**DIRECTIONS:** All of the entries need to be printed again exactly; pictures are the only thing to omit.

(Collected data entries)
# # # #
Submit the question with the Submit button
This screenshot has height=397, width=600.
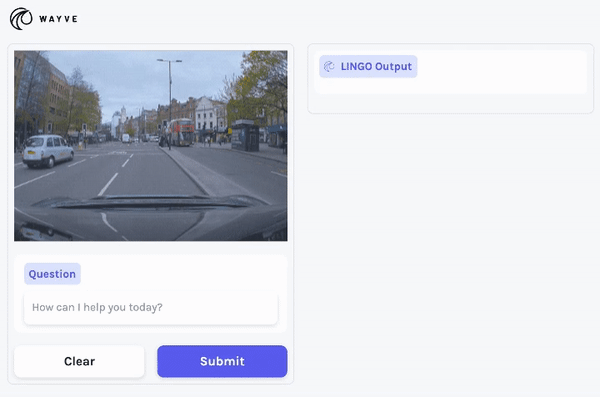point(222,361)
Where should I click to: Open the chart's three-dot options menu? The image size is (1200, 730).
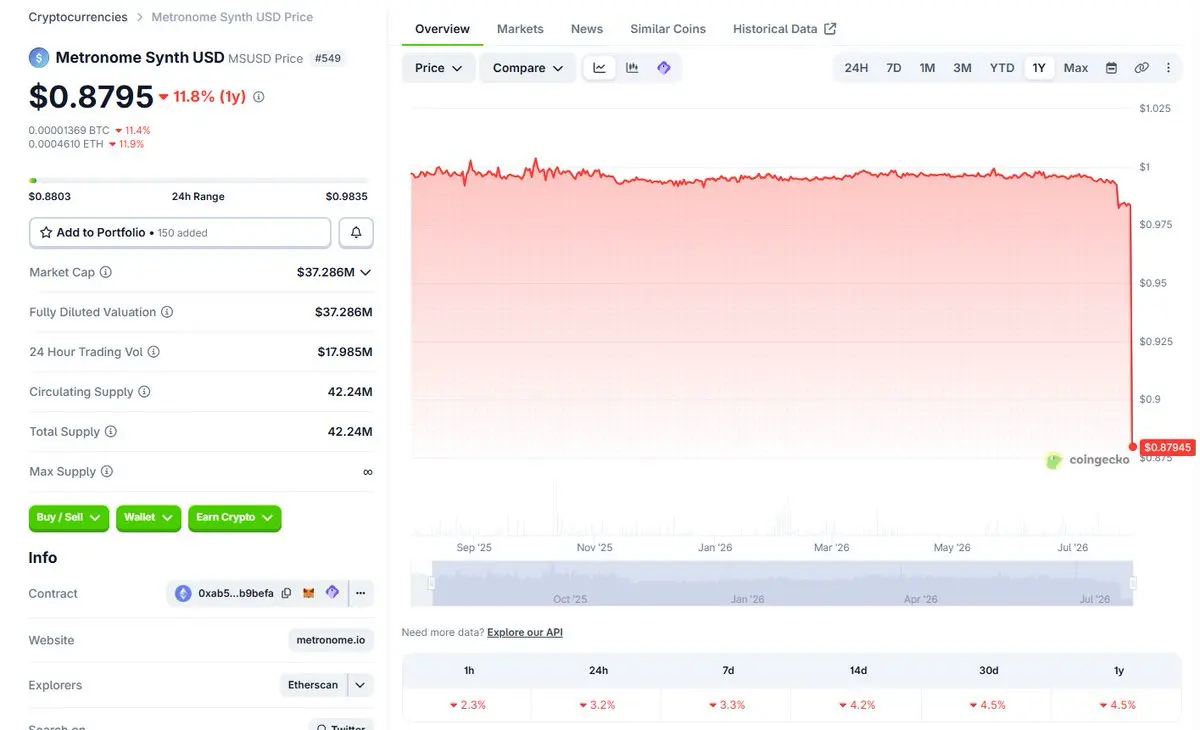[1169, 68]
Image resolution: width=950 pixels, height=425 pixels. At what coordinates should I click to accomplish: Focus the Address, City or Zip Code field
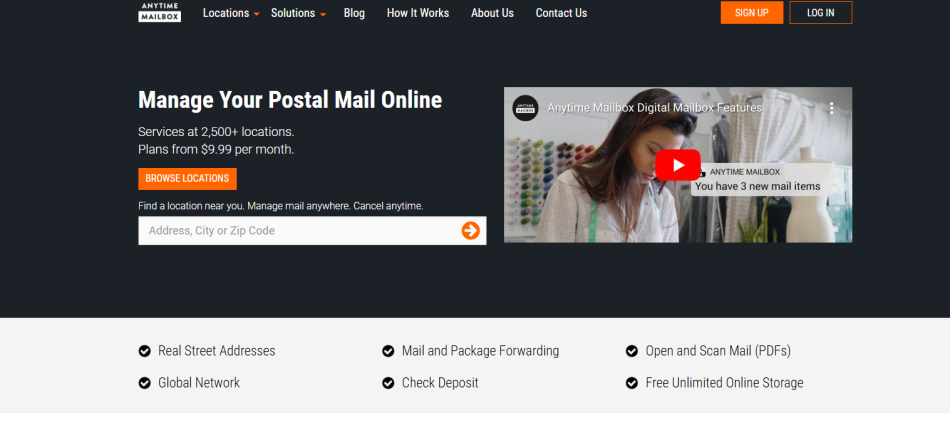(x=299, y=230)
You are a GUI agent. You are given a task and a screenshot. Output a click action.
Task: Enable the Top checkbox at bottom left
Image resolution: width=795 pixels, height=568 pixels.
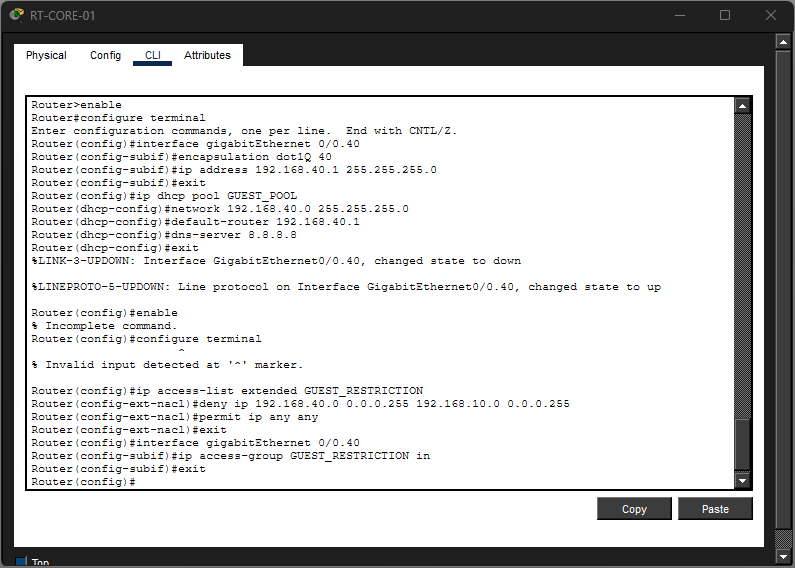[20, 562]
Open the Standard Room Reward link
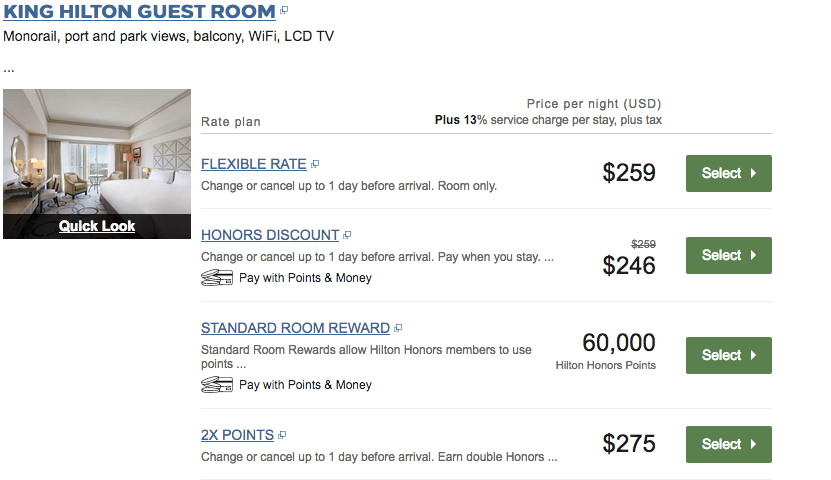The height and width of the screenshot is (480, 831). click(295, 328)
# # # #
**SOLUTION TO THIS PROBLEM:**
Submit the question with the Submit button
This screenshot has height=397, width=600.
point(222,361)
Where should I click to: Open the chart's three-dot options menu? The image size is (1200, 730).
[1169, 68]
Image resolution: width=950 pixels, height=425 pixels. At what coordinates should I click to accomplish: Focus the Address, City or Zip Code field
(x=299, y=230)
You are a GUI agent. You are given a task and a screenshot. Output a click action.
Task: Enable the Top checkbox at bottom left
Image resolution: width=795 pixels, height=568 pixels.
[20, 562]
Open the Standard Room Reward link
The height and width of the screenshot is (480, 831). click(295, 328)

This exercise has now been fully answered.